Proportion — Mirror neurons are tuned to goal-directed behavior, not meaningless motion. They respond proportionally to the intentional content of what is observed.
Connections
- Hox Genes — both are the same code used across different contexts (species for Hox, self/other for mirror neurons) (→ Meta-Pattern 12 - Conservation and Invariance)

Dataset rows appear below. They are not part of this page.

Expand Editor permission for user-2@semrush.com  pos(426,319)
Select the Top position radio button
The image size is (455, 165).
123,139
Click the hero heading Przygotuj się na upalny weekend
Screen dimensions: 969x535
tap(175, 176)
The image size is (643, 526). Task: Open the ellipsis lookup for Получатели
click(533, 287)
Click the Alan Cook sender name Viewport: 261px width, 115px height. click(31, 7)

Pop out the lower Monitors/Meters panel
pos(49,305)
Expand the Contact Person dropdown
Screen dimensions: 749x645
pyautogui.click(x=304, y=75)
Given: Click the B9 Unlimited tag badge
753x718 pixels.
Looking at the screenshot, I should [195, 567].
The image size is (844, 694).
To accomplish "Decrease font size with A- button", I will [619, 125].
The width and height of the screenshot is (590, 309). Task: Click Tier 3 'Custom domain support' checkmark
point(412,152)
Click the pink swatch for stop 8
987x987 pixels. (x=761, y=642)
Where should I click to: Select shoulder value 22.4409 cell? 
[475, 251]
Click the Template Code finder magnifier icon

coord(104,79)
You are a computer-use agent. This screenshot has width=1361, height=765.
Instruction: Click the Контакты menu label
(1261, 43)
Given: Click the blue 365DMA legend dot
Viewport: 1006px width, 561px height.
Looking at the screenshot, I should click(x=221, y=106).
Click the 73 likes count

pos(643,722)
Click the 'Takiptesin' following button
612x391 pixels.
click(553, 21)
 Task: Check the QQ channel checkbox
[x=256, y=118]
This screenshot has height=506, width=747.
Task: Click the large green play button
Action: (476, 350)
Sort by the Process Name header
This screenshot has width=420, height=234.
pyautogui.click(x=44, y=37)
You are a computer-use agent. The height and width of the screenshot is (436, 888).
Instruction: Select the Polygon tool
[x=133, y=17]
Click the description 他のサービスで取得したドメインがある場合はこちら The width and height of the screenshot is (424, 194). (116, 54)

- Gallup Mirror Self-Recognition — MSR requires distinguishing self from other in a mirror; mirror neurons blur self-other boundaries at the neural level
- Girard Mimetic Desire — mirror neurons may be the neural substrate of mimetic desire: we simulate others’ actions, potentially including their desires
- Cooley Looking-Glass Self — Cooley’s theory is social mirroring; mirror neurons are neural mirroring — different levels of the same phenomenon
- Epigenetics — both show that the same underlying structure produces different functional outcomes depending on context
Status
Established in macaques. Human role debated. Rizzolatti & Craighero (2004) is the balanced review. Overclaiming about empathy and language origins is common in popular accounts.
The mapping to the five properties is this project’s structural interpretation.